I just picked up two Shimano Atlantic-Series Bluewater rods on the cheap, and I am looking to pair them with an economical lever-drag real. I have been trolling Craigslist, and I found someone local who is selling 2 brand new (were used as decoration) Okuma Titus Silver 50W reels for really cheap. The online consensus has been that these reels have issues, but the Alantani.com review supported their "bang-for-the-buck" when initially serviced and frequently maintenanced. I was hoping I could get some PFF input.

Also, my other option would be running them with Daiwa Sealine 900Hs with drag upgrades.

It may be obvious, but we are trying to do things on the cheap. Higher end gear is a bit out of range at this time.

Thanks


----------



## Ocean Master

If you go thru them "Alan Tani" style they will serve you well.


----------



## capcoe

*Quality Reels*

Check Ebay for Penn Internationals and Shimano's, if you take your time you can get some good used reels fairly cheap. I bought some cheap Okuma reels a couple years ago, won't make that mistake again. Don't know anything about the Titus though. Good luck.


----------



## Kevdog540

After reading multiple poor reviews online I took my chances and bought a gold 50w a few years ago. Before it saw the water I went through it and greased everything following the Alan tani thread and haven't had any problems with it. New they come with very little if any grease inside so if I were buying a used one I would inspect it thoroughly.


----------



## Downtime2

Outcast sale is in a few weeks, wait and see what turns up there. I have seen great deals on new and consignment reels then.


----------



## PorknBeans

Well I think I might pull the trigger on this deal. The seller has dropped the price, and they have the "Alan Tani stamp of approval". Anyone else have any input for me?

Thanks in advance!!!


----------



## Mikvi

I have 5 Okuma Gold Titis 2 speeds. One I've had 10 years. Never had a problem. Just have them cleaned every year. Had Penn Internationals before, but didn't want to spend the money. I'd say go for it. People on PFF know my reels get used


----------



## 24ft fishmaster

I have the titus ts 50w has worked great for me. okuma makes cheap products and good products just like diawa you get what you pay for. I also use the okuma cedros cj95 reel paired with with cedros jigging rod,the convecter reels,and love the trio 30s for the smaller fish.


----------



## JMB

I own one that has been used twice and been relegated to the same fate that the seller of the 2 you are interested in buying....decoration!

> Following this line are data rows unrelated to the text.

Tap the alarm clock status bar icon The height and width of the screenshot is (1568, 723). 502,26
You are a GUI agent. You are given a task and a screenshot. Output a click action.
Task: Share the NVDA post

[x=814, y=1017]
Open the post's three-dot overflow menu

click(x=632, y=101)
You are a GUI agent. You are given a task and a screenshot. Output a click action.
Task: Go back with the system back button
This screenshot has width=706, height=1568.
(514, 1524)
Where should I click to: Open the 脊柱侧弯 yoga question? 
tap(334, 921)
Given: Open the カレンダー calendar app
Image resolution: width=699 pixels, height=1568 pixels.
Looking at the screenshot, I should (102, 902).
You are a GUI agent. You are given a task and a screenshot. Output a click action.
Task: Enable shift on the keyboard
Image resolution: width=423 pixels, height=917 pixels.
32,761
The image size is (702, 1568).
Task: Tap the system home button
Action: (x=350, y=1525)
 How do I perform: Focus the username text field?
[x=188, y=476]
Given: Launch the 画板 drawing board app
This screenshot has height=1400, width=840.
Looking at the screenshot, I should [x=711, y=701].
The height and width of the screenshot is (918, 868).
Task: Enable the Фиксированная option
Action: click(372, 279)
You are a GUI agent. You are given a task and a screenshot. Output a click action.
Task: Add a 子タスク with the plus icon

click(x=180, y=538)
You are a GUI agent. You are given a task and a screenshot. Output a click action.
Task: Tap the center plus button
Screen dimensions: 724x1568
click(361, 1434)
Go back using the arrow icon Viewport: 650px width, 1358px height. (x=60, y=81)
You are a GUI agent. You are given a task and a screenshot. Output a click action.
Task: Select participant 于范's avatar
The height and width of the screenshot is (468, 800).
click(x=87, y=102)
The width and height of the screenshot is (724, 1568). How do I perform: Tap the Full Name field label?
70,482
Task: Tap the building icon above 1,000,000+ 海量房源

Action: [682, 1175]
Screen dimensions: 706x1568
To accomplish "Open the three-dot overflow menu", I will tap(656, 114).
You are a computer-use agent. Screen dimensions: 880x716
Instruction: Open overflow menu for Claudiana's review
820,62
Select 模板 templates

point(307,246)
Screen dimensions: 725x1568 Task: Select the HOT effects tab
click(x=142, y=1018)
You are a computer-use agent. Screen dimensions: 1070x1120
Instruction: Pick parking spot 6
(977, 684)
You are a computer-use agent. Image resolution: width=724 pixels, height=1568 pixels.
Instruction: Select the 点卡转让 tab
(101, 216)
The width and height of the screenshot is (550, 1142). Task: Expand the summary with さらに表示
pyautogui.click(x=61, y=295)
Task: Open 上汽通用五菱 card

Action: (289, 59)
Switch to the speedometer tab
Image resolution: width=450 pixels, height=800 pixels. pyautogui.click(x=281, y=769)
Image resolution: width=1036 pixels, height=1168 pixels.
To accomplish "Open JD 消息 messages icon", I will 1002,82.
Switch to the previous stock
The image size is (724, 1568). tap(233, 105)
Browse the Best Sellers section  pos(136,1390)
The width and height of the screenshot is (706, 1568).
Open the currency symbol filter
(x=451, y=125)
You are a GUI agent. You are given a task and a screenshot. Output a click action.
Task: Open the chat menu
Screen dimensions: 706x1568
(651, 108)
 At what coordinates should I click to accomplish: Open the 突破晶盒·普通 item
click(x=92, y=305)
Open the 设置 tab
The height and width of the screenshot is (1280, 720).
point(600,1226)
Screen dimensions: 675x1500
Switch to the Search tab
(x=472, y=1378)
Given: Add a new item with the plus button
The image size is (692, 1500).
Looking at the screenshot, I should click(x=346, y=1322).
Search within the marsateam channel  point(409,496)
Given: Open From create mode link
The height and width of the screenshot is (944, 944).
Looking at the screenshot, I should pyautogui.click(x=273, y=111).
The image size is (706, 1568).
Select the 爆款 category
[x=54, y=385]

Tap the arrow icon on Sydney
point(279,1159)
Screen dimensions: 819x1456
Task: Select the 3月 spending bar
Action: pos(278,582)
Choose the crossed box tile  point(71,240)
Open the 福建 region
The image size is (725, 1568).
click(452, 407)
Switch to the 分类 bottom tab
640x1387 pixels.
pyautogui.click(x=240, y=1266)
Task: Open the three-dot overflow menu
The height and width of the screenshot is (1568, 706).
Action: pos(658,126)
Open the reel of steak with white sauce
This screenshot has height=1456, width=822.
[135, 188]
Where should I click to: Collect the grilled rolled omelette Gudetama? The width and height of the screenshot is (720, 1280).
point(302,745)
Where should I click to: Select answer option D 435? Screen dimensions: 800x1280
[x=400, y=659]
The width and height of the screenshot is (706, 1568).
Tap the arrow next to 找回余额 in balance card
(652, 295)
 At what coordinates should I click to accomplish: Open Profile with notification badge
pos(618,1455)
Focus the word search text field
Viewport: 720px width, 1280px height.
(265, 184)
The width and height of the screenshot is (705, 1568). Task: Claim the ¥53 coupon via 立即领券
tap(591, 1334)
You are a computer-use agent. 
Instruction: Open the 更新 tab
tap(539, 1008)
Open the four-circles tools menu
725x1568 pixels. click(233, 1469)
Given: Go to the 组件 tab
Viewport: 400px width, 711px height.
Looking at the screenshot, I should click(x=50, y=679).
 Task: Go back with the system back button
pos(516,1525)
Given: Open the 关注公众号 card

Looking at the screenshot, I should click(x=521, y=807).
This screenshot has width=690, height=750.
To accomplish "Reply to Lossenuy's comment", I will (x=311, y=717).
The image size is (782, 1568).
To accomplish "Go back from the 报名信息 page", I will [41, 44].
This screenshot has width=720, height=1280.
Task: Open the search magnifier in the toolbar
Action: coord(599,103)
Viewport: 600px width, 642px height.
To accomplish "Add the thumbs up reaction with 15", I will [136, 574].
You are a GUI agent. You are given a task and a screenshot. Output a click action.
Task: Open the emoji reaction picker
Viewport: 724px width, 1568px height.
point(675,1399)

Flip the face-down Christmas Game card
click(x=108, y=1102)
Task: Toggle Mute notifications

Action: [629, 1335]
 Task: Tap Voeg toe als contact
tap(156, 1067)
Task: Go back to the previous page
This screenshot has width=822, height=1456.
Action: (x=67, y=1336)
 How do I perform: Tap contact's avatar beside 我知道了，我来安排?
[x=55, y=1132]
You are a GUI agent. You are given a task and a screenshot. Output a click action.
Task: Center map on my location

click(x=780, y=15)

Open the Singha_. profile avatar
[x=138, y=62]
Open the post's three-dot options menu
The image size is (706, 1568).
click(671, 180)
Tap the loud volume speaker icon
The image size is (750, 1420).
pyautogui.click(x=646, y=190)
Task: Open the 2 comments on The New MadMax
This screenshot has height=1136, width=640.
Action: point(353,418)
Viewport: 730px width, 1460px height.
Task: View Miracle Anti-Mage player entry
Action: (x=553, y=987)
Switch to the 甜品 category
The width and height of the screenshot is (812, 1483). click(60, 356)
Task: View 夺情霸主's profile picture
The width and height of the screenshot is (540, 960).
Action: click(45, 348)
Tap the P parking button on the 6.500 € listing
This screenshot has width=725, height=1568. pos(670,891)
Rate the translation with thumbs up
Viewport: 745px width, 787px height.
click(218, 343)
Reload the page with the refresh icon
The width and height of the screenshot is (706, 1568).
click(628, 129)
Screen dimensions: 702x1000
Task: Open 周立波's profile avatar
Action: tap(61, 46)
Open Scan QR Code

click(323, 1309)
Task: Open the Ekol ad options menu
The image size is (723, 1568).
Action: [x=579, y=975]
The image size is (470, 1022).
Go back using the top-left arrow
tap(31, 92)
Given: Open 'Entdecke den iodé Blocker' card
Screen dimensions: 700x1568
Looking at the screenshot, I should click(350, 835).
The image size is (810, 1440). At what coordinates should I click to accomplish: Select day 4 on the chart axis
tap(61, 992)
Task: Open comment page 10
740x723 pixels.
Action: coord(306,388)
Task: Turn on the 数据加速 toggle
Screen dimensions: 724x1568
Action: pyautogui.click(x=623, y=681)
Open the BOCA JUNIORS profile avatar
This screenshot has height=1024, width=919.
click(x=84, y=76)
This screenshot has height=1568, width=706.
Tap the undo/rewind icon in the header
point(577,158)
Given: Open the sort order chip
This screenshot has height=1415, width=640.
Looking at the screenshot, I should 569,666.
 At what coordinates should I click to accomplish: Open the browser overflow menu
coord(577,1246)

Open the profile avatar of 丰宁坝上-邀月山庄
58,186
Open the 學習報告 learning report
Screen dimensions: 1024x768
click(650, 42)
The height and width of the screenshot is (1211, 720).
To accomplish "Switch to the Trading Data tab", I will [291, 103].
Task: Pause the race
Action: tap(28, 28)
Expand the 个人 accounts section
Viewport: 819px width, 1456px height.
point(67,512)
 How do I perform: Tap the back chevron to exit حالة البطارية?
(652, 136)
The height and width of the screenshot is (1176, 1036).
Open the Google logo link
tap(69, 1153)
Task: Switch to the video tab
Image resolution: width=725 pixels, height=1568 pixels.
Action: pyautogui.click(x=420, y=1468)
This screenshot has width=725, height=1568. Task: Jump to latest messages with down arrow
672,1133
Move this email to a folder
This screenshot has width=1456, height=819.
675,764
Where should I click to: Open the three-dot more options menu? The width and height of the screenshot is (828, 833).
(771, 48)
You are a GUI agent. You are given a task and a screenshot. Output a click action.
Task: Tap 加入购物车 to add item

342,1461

First trip out a 10# Bonita locked the drag up on a Okuma Titus Silver II 50W!?!?

Sent back to Okuma and they charged me because the reel was bought (not used) over 12 months from purchase. 

Last time I took it out (after a few years sitting up), since guilt was killing me for having bought the POS, the clicker on the spring went boing! 

The reel has been on the boat no more than 6 times and used maybe 3 times, 2 of which there were failures. 

A buddy said I should put on Ebay, CL, or here to sell. But, I just couldn't screw someone like Okuma does. 

A good deal is not a good deal if it costs you more money. These will! Even if you spend to get them to up to "A.T." Level you still have a crappy reel that may cost you fish!

Alright, getting pissed again!

By the time you buy these and upgrade you could buy some TLD50W from River Supply or other discounter and have a hell of a reel and deal. 

Run....and fast!


----------



## ablesbradley

Okuma all the Way, I have shimanos, buy my okuma out performs them, but the shimano is next best bet.


----------



## Gotta Gaff 'Em

Hate em, might as well bury them in sand. See if you can find someone who is selling a pair of penns. Ill take a used and abused penn over a new okuma any day of the week. Heck Id take a used shimano too


----------



## PJIII

Most of my reels are okuma never had a problem. Any reel can be a lemon!!


----------